• _Short task_
Return each line of the items below that contains the string "agent", copying the lines unchanged.

• _Input_
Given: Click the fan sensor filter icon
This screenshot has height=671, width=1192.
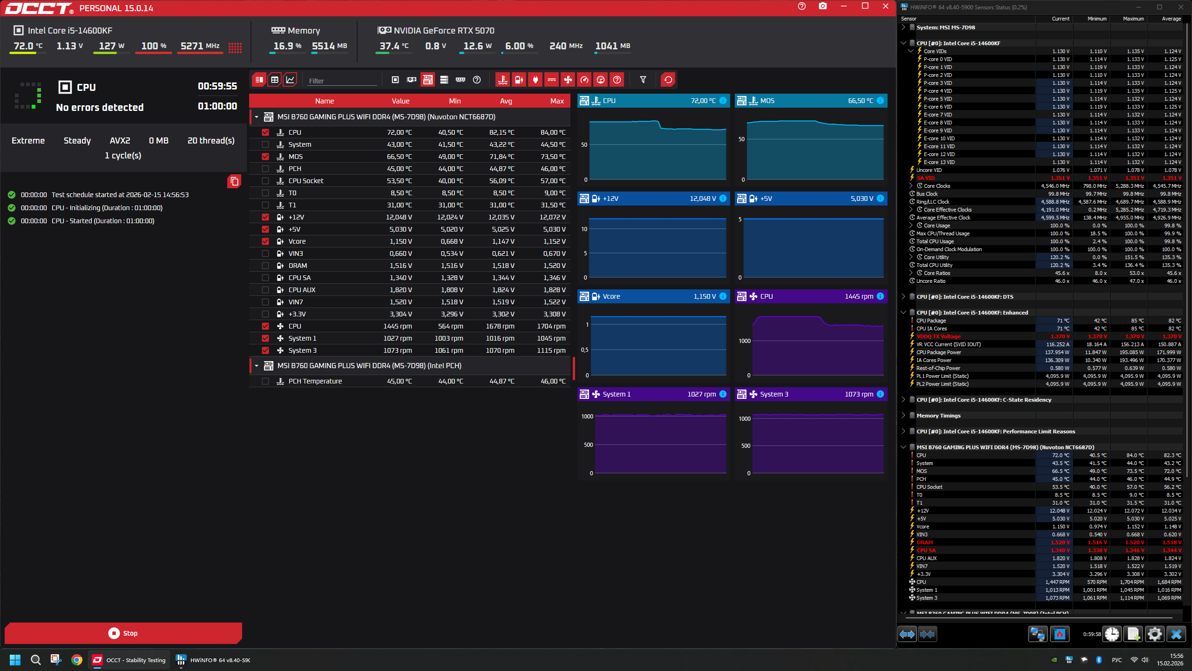Looking at the screenshot, I should click(x=568, y=80).
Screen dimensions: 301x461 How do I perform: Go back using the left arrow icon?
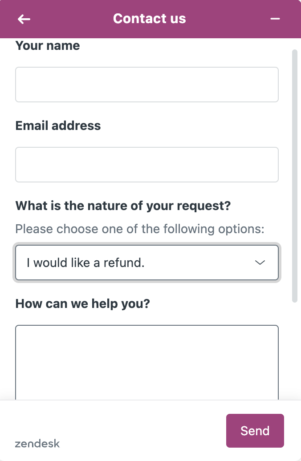point(24,20)
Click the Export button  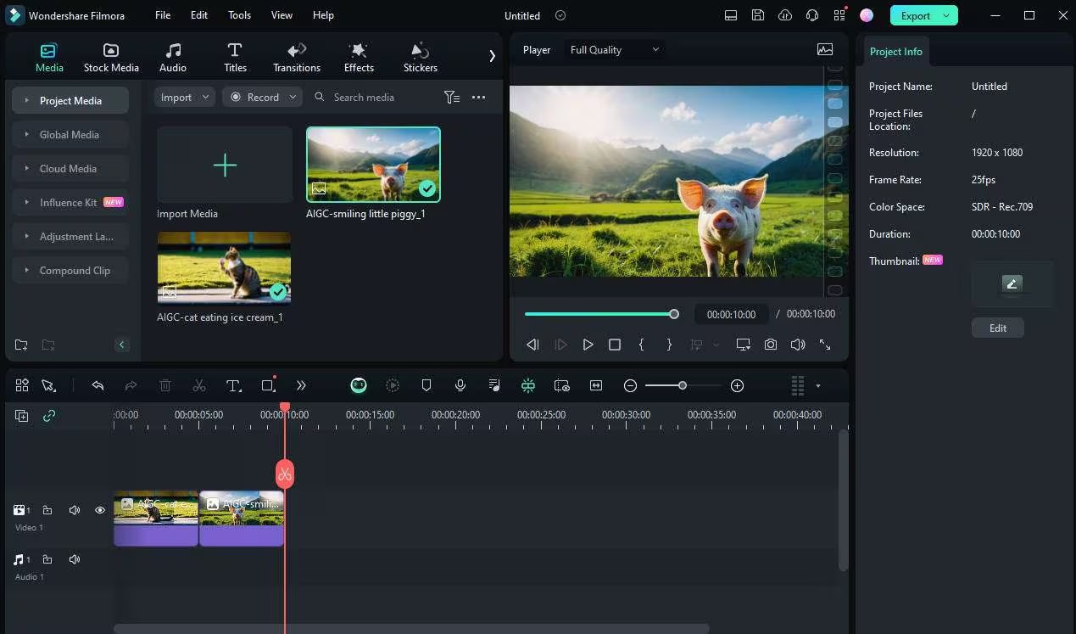[916, 15]
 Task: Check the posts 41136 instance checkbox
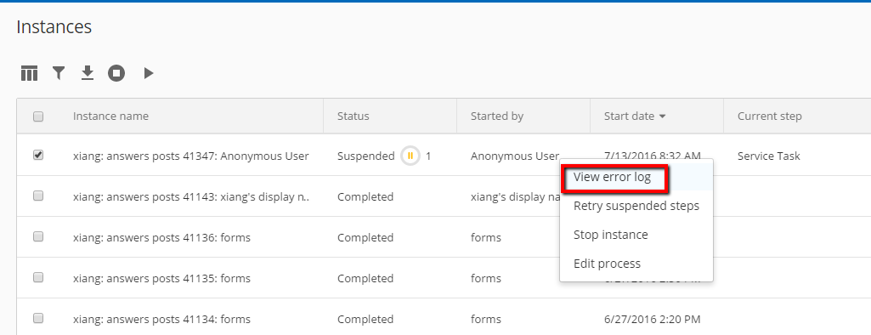click(38, 236)
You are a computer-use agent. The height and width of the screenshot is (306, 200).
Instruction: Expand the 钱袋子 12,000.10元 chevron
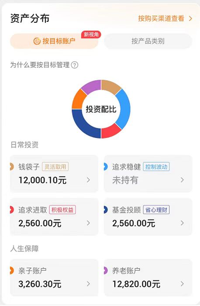pyautogui.click(x=89, y=180)
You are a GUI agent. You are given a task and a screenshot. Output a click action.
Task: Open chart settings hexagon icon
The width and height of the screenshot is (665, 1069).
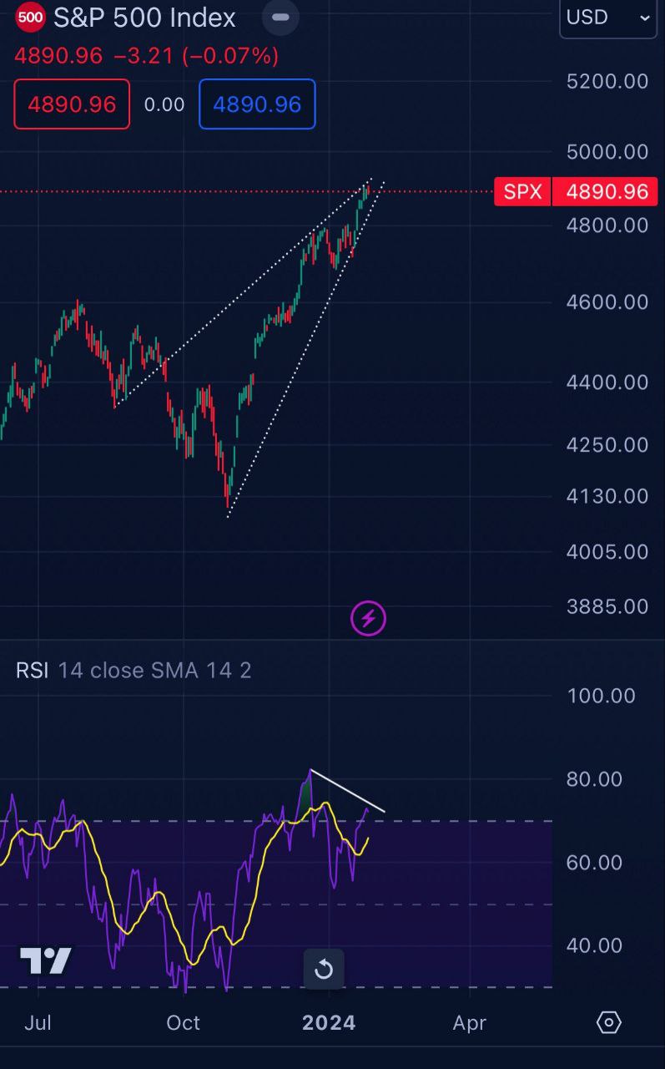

• _Answer to this exercise_
You are a computer-use agent. The height and width of the screenshot is (306, 200).
You are a GUI agent. You are given a task and a screenshot. Output a click action.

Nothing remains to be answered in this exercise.